Reed spoke to campus, alumnae, and community groups. She was a trustee of the Arlington Free Library in Poughkeepsie.

==Publications==
In addition to her published works, Reed wrote an unpublished history of Vassar alumnae, and a dramatization of the prologue and The Knight's Tale from Chaucer's The Canterbury Tales, for a performance at Vassar's 1932 commencement.
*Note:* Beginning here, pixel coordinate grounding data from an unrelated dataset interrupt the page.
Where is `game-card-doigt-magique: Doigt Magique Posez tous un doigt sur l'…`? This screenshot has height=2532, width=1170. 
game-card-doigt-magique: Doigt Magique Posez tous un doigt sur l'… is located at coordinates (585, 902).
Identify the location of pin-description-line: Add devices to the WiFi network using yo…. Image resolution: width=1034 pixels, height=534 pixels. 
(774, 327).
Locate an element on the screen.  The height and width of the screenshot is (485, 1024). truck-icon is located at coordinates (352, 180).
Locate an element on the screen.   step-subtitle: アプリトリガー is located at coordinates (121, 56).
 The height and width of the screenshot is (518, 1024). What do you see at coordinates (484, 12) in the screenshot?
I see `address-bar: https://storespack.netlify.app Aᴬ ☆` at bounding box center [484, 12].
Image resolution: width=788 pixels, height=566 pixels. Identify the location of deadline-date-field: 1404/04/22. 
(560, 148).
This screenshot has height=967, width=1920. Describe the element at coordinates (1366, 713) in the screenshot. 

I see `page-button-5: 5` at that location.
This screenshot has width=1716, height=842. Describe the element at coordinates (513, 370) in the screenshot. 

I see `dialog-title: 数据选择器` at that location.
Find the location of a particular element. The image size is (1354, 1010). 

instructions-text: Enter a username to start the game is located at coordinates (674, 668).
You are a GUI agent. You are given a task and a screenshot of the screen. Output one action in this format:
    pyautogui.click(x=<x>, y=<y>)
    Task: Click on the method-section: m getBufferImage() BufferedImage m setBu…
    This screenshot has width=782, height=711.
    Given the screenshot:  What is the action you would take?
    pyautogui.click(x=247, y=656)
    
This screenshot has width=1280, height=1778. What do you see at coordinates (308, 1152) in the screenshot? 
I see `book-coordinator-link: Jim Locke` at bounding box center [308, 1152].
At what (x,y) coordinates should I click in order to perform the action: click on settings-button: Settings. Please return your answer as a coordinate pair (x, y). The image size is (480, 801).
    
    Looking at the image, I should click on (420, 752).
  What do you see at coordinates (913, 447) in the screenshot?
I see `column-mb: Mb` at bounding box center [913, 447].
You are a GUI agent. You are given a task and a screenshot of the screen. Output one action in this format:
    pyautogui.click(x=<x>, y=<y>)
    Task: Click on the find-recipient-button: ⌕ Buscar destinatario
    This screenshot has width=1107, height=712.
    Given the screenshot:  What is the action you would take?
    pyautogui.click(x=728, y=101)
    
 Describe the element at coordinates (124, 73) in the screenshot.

- "The Doré Gallery in New York" (1892, Vassar Miscellany)
- "Vassar College" (1900, song)
- "Female Delicacy in the Sixties" (1915, Century Magazine)
- The background of Gray's Elegy; a study in the taste for melancholy poetry, 1700-1751 (1924, her doctoral dissertation)
- "Self-Portraiture in the Work of Nathaniel Hawthorne" (1926, Studies in Philology)
- Letters from Brook Farm, 1844–1847 (1928, editor)
- "Homage to Constance Rourke" (1941, Vassar Quarterly)

==Personal life==
Reed retired to Billings, New York, where she lived with fellow Vassar alumnae Lillian Parrish and Marion Bacon. She died in 1949, at the age of 76, in Poughkeepsie, New York.